■ Source data
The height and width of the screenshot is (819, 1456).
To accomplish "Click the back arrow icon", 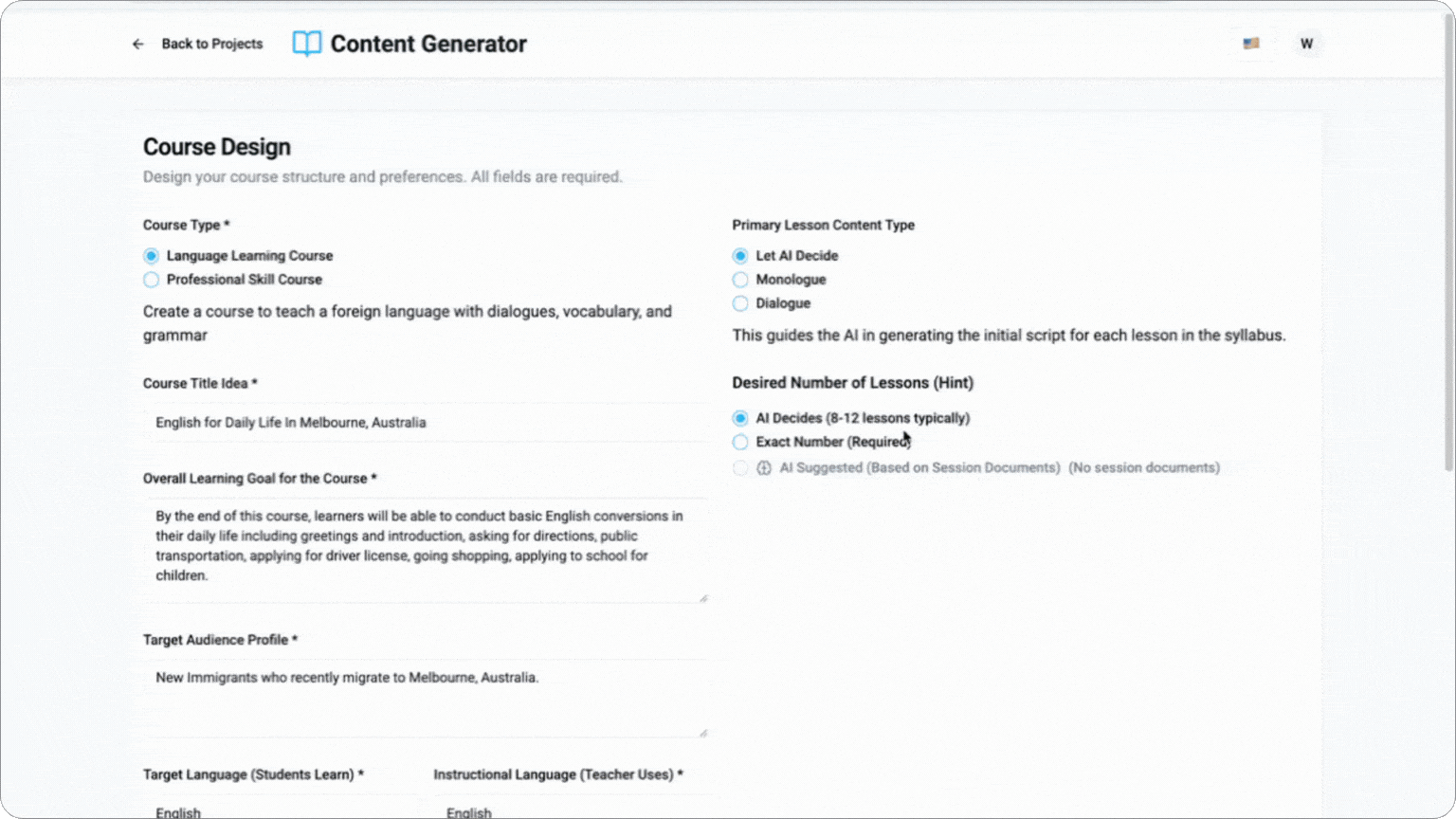I will click(x=138, y=44).
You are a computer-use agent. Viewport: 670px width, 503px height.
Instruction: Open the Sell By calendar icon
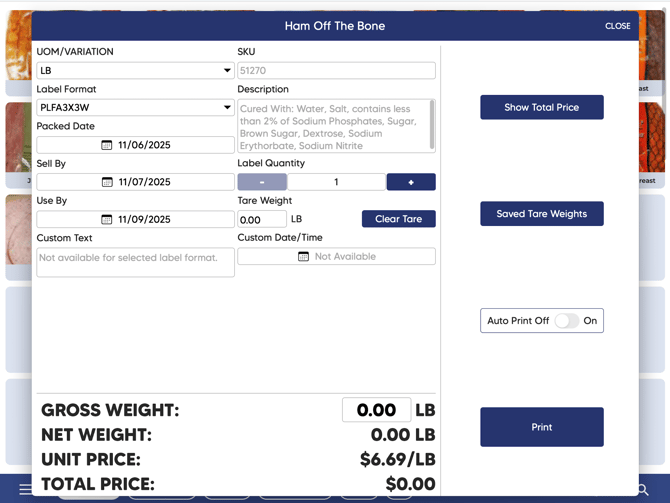[107, 182]
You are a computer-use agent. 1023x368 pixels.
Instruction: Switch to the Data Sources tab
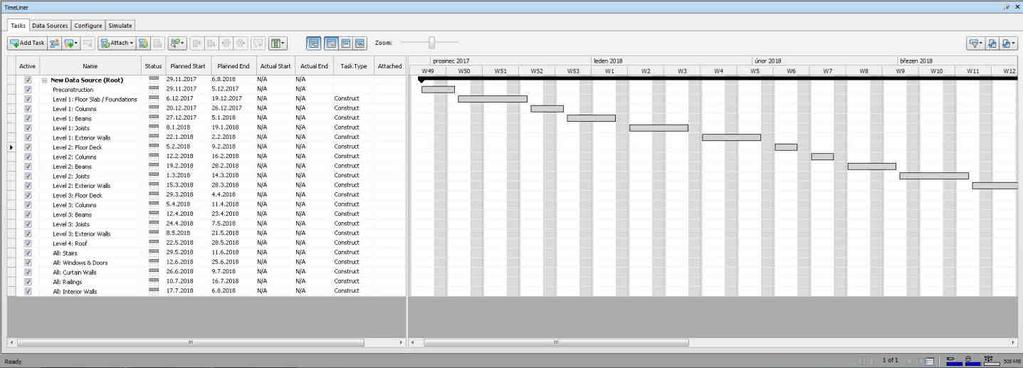(50, 25)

■ Task item
Word for word, reproduce each line from the one with "You are a computer-use agent. 1023x368" through the last line of the material above, both included, and drop the pictures.

■ Output below
You are a computer-use agent. 1023x368 pixels.
Instruction: Switch to the Data Sources tab
(50, 25)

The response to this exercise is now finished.